## ASSIGNMENT
After finding the line with "Where should I" in the entries below, copy that line and each one after it exactly, through the last line, and omit pictures.
(ENTRIES SHOWN)
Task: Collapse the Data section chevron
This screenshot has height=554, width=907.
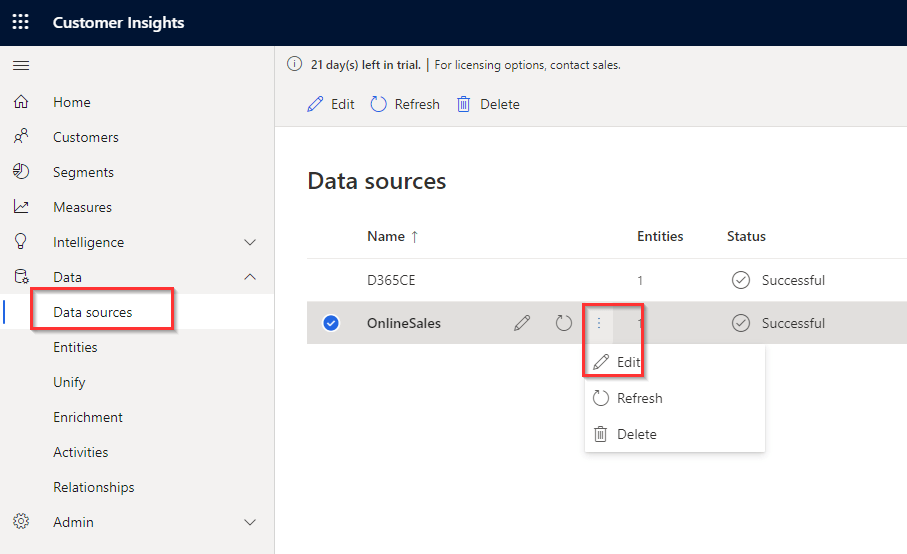Action: pyautogui.click(x=250, y=277)
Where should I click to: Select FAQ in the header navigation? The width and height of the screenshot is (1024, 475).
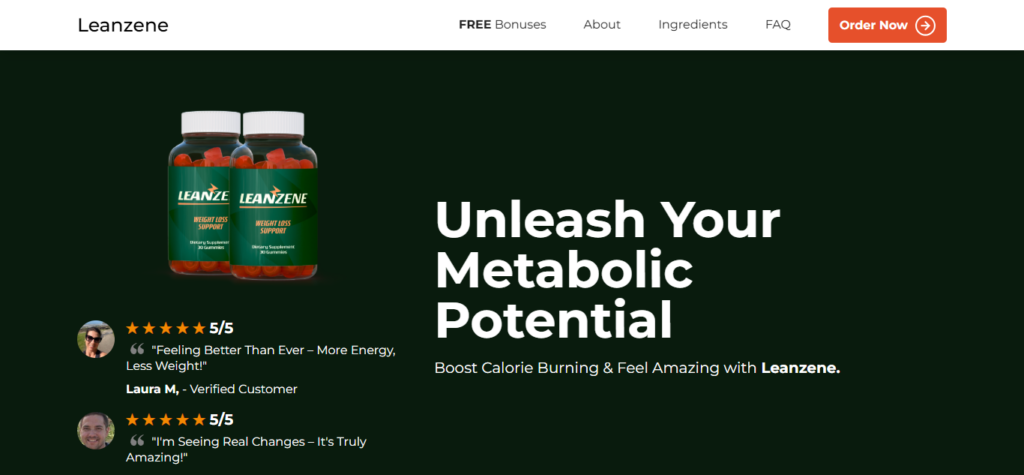coord(778,25)
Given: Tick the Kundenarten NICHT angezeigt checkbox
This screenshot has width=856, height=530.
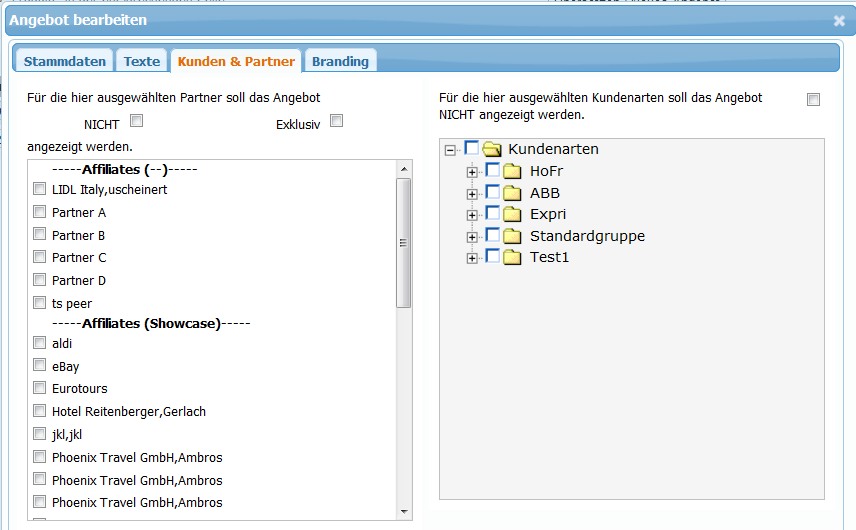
(End ENTRIES SHOWN)
## THE ANSWER
Where should I click to: Select FAQ in the header navigation? The width and height of the screenshot is (1024, 475).
coord(778,25)
Given: Tick the Kundenarten NICHT angezeigt checkbox
This screenshot has width=856, height=530.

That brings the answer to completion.